GCP – From keywords to relationships: Reveal deeper insights with full-text search and Spanner Graph
In today’s data-driven landscape, organizations grapple with the challenge of extracting valuable insights from rapidly expanding volumes of information. Graph databases excel at modeling complex relationships, while full-text search efficiently retrieves pertinent information from unstructured data. However, maintaining separate systems for these capabilities can lead to operational overhead and delayed insights. Spanner Graph offers a unified solution that tightly integrates both functionalities. In this blog post, we’ll dive into the capabilities and advantages of leveraging full-text search and Spanner Graph.
Graph and full-text search are a powerful combination
Graph provides a natural mechanism for representing relationships in data, making it well-suited for analyzing interconnected data, uncovering hidden patterns, and powering applications that rely on understanding connections. From social networks and recommendation engines to fraud detection and supply chain management, graph databases excel at navigating and extracting insights from the intricate web of relationships within data.
On the other hand, unstructured data, encompassing a wide range of formats like text documents, emails, social media posts, and customer reviews, also represents a wealth of information. Full-text search engines provide a powerful mechanism for indexing, searching, and retrieving relevant information from these vast repositories of unstructured data. By enabling users to quickly and easily find the information they need, full-text search plays a crucial role in knowledge discovery, customer support, and content management.

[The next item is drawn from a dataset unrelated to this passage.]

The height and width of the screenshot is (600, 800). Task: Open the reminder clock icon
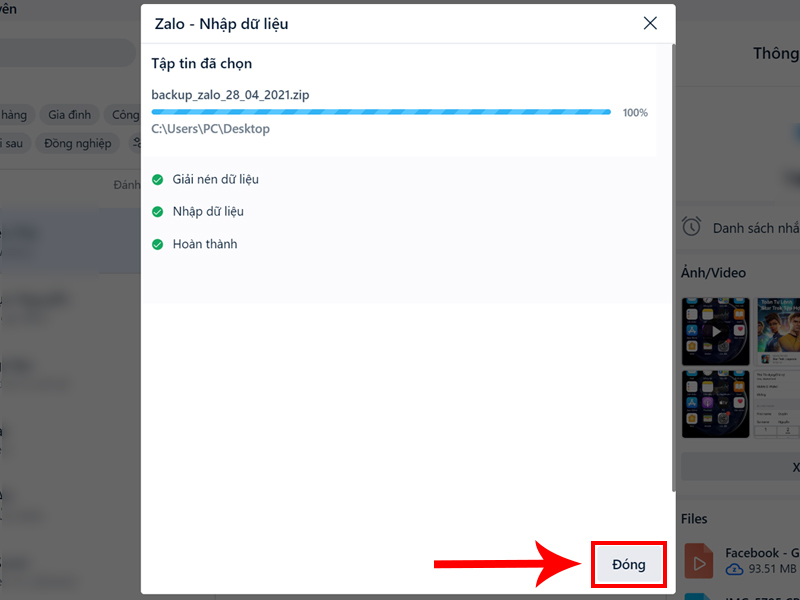point(691,227)
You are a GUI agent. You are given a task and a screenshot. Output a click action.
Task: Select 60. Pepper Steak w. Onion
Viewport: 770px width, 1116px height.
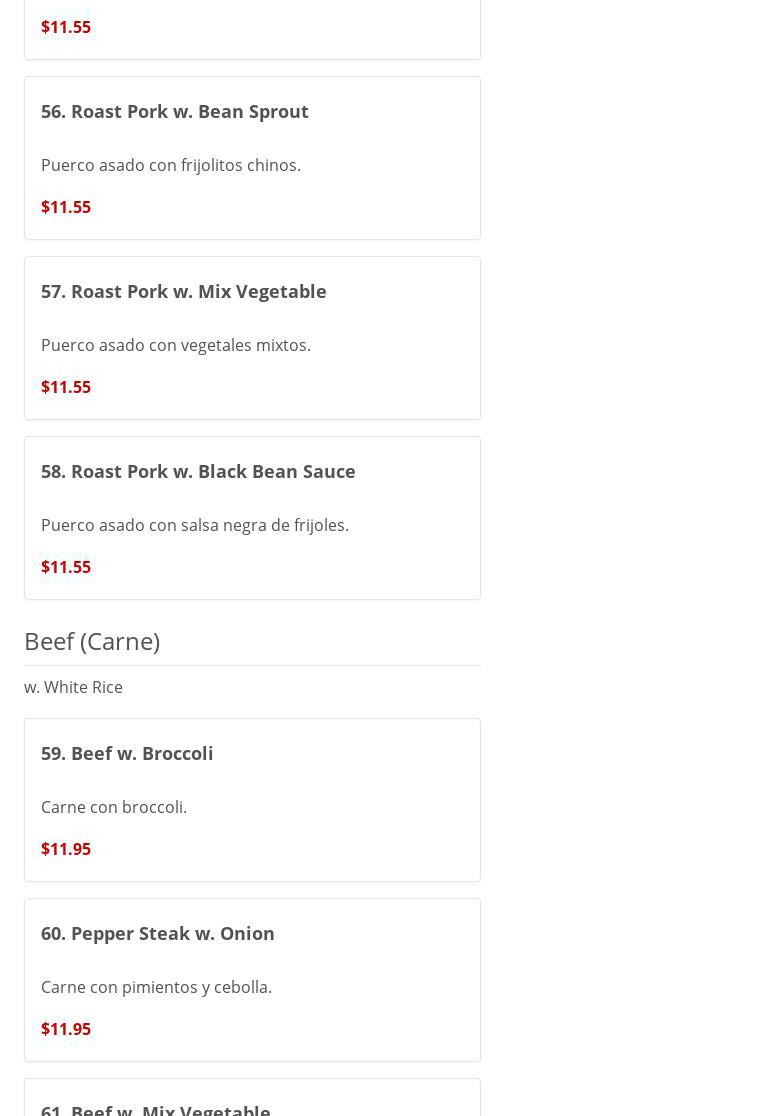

While graph databases and full-text search are valuable tools individually, their true potential lies in their combination. Imagine you are building an e-commerce web site: When a customer searches for “waterproof hiking boots” your site swiftly pinpoints matching products by applying full-text search on product descriptions. Then, your recommendation engine taps into the power of graph, analyzing the customer’s past purchases of hiking socks and backpacks, along with the purchase histories of others who bought similar boots. By combining these insights, your site not only returns waterproof hiking boots that match the user’s search but also recommends complementary items like trekking poles that the user has not purchased yet, effectively cross-selling and enhancing the user’s shopping experience. This personalized approach is made possible by the combination of full-text search and graph.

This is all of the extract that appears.